Conservatorships with Benazeer "Benny" Roshan

April 9, 2024Media Mention
Bad With Money With Gabe Dunn

Probate, Trusts & Estates Litigation Chair, Benazeer "Benny" Roshan, was a guest on Bad With Money With Gabe Dunn. She discusses conservatorships and guardianships.


Gabe: Can you explain what a guardianship is, and then what a conservatorship is?

Benny: Absolutely. Depending on what state you're in [in the United States], the process by which an agent is appointed for you to make decisions on your behalf, [whether they be personal, or with respect to your finances] in California, with respect to an adult, it is called a conservatorship. With respect to a minor, it is called a guardianship. In some other states, for example, in New York, the entire process is called a guardianship. There are no differences between guardianships and conservatorships.

Gabe: What circumstances make it more appropriate for a conservatorship to be in place?

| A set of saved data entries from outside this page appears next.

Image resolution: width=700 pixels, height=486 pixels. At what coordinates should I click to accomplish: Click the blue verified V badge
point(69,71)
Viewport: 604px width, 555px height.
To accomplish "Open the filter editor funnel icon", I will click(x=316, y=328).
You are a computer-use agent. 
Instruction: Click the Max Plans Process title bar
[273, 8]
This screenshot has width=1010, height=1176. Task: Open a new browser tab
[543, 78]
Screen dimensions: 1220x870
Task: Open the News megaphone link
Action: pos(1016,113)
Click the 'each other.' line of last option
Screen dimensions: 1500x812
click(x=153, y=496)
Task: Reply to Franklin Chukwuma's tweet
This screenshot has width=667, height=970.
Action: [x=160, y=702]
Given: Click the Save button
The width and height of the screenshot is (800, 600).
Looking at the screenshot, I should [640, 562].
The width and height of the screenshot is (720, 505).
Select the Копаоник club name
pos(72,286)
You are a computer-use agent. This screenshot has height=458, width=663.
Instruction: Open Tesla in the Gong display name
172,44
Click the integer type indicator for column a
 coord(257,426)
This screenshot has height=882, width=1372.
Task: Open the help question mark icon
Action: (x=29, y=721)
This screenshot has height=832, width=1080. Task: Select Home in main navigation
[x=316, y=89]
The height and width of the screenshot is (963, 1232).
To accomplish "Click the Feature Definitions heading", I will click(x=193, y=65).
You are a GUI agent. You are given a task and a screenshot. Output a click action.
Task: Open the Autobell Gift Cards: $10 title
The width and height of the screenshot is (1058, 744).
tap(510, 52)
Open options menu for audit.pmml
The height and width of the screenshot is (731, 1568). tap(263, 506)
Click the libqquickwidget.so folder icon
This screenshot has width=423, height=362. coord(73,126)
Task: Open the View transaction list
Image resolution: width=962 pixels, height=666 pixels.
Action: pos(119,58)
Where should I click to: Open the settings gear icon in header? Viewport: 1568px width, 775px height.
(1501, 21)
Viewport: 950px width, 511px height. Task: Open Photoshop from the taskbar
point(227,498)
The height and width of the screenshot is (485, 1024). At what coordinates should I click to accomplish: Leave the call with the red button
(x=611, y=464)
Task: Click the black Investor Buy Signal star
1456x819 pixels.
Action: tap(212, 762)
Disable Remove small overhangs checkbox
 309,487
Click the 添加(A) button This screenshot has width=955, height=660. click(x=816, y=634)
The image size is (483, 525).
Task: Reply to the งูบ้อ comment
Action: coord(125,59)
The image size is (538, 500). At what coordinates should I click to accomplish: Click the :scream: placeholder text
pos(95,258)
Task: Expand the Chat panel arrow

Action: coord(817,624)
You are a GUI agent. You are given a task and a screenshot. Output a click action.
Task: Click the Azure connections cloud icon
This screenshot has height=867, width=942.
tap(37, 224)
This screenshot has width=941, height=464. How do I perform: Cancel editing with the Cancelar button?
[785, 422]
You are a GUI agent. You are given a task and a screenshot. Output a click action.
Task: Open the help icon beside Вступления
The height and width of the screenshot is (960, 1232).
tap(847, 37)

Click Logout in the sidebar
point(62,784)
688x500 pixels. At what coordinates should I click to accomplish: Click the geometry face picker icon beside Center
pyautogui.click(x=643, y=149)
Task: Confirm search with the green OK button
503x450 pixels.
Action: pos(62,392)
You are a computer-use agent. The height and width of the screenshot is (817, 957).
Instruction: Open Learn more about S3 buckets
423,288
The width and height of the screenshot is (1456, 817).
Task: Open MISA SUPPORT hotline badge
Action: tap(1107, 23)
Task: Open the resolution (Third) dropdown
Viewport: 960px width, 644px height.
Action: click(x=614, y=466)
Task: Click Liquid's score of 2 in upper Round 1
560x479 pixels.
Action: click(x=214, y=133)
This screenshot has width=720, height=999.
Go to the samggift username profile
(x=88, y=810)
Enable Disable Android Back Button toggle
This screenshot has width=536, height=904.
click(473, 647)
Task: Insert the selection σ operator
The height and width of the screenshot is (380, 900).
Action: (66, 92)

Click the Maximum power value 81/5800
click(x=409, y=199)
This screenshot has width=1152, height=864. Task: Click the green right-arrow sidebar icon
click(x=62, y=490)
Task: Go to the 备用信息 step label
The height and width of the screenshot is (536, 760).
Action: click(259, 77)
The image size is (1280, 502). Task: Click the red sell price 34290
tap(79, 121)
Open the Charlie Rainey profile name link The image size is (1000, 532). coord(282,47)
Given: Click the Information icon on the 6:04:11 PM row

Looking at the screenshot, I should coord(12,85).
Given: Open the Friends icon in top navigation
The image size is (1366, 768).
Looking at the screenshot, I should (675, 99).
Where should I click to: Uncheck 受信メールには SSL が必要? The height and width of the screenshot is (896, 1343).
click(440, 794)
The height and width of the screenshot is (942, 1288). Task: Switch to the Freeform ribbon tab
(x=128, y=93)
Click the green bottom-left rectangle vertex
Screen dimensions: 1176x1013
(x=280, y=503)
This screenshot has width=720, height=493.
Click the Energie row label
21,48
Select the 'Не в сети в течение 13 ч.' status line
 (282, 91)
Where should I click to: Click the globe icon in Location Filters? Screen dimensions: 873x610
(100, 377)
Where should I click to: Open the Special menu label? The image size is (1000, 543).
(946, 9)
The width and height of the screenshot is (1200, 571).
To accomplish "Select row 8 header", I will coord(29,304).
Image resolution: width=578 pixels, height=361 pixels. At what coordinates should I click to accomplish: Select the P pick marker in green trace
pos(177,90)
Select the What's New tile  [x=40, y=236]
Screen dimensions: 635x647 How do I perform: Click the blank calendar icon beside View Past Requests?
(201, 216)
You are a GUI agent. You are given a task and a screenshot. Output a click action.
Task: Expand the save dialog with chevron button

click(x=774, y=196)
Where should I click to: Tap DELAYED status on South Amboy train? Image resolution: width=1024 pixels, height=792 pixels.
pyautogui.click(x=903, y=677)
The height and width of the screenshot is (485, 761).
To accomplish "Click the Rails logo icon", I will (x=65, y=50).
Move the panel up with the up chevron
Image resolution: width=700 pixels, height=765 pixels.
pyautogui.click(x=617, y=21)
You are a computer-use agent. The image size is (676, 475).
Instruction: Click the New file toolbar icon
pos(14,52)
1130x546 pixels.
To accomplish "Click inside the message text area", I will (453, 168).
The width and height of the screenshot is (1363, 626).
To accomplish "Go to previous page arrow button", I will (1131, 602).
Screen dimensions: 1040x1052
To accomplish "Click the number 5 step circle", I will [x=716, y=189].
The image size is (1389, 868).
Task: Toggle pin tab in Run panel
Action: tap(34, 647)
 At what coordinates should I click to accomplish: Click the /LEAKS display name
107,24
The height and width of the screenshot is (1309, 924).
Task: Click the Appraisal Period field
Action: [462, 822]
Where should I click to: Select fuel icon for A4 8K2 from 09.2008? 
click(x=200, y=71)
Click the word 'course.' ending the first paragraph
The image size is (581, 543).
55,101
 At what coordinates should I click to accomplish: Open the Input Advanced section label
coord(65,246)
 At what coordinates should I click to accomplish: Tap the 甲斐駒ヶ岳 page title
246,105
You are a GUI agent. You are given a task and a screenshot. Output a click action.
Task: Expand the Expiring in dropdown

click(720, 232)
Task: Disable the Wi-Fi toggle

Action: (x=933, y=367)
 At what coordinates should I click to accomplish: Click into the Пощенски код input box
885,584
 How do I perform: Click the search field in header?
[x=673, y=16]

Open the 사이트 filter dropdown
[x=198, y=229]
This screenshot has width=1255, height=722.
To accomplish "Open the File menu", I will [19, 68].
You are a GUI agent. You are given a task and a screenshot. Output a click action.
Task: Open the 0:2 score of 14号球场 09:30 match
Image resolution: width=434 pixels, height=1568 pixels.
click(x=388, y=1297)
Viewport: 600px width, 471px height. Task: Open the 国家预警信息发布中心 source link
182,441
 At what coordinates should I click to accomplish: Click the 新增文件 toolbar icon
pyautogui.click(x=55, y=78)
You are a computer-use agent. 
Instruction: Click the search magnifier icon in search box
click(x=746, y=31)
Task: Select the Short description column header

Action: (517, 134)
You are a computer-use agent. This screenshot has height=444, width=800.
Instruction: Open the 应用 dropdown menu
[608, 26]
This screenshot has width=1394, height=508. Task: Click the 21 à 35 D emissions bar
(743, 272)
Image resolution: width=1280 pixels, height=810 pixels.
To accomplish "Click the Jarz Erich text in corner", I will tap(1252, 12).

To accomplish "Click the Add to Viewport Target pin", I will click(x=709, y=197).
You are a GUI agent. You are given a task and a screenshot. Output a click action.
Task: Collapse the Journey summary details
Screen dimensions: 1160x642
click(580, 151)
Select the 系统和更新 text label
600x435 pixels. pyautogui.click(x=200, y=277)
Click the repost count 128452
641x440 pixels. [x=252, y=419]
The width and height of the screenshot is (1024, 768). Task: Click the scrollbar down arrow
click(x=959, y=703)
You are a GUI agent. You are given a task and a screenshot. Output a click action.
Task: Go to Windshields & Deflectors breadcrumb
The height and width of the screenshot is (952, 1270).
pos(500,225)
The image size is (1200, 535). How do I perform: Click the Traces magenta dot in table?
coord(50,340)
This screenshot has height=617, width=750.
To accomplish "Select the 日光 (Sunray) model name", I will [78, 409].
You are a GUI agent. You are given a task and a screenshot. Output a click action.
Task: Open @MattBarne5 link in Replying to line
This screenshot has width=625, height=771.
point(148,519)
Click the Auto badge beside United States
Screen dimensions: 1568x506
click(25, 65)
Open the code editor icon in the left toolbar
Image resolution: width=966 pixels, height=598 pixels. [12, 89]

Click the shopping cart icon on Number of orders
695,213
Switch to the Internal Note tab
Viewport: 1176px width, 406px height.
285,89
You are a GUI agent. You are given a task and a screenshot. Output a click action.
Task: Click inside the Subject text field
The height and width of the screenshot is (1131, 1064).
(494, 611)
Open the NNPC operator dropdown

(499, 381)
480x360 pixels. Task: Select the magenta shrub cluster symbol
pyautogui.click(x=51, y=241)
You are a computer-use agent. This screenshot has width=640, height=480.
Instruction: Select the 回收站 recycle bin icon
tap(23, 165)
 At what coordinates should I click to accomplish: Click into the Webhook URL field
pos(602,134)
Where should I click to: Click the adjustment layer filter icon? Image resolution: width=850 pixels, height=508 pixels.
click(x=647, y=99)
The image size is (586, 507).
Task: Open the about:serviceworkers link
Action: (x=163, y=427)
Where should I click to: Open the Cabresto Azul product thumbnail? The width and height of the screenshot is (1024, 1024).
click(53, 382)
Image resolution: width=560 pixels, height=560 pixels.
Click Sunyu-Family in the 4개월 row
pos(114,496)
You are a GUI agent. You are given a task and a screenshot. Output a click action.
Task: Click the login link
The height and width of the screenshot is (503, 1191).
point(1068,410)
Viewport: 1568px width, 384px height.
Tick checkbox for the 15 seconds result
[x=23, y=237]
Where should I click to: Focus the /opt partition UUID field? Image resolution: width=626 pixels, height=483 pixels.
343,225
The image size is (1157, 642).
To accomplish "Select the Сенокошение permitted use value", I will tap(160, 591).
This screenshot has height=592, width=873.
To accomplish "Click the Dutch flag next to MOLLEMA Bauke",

Benny: Two circumstances. I'll speak in California, but the rules are pretty uniform across the United States and Alaska, and the noncontiguous states. Essentially, when an adult becomes vulnerable, they become candidates for conservancy which is what a conservatorship is. There are two types in California. On a very high level, there is a conservatorship of the person, and there is a conservatorship of the estate. Conservatorship of the person involves circumstances whereby an adult cannot perform basic activities of daily living or care for themselves, and what that means is they cannot brush their teeth, drive their car, take medications, feed themselves, etc. There's a spectrum of vulnerability in that department, so that is what would make it appropriate for that particular adult to be conserved, and for a conservator of the person to be appointed. As a corollary to that, there is a conservatorship of the estate. For example, if you're a human and can no longer brush your teeth or drive, then similarly, you're not going to be handling complex financial tasks, like writing your checks, knowing how much money you have, or not giving someone money when they come and ask you, "I'm a Nigerian prince and I need a million dollars and you're going to get 200 million dollars." You become vulnerable. Under those circumstances, it becomes appropriate for you to be conserved in a financial matter. In California, the person who becomes appointed to be your conservator becomes a conservator of your estate.